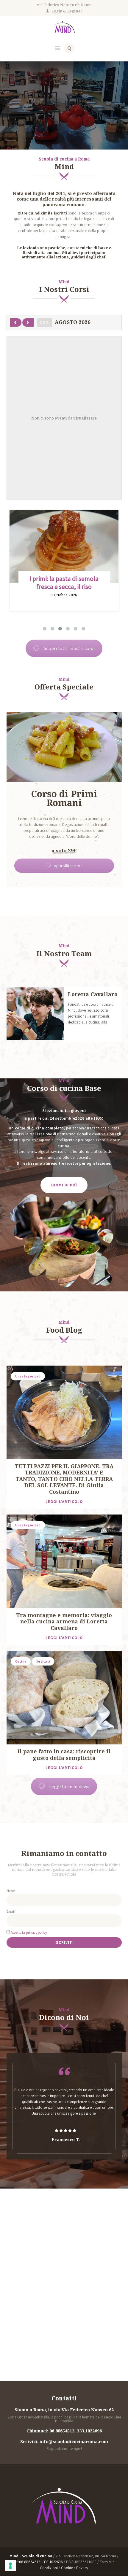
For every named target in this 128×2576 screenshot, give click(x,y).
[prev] (16, 322)
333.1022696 (89, 2431)
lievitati (43, 1661)
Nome (11, 1890)
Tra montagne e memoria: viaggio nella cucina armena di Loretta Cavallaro (64, 1621)
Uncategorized (28, 1376)
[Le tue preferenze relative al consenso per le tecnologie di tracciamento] (10, 2565)
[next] (28, 322)
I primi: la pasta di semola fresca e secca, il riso (64, 582)
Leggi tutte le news (69, 1786)
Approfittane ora (67, 865)
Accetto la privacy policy (29, 1932)
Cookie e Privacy (74, 2567)
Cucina (20, 1661)
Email (11, 1911)
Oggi (45, 322)
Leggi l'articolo (64, 1501)
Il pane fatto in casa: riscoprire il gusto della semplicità (64, 1754)
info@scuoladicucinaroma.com (74, 2441)
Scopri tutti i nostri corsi (64, 120)
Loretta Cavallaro (93, 994)
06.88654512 (61, 2431)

------------------------------------

EXERCISE:
Within the listing above, copy each line that has the string "Loretta".

FINISHED TASK:
Tra montagne e memoria: viaggio nella cucina armena di Loretta Cavallaro (64, 1621)
Loretta Cavallaro (93, 994)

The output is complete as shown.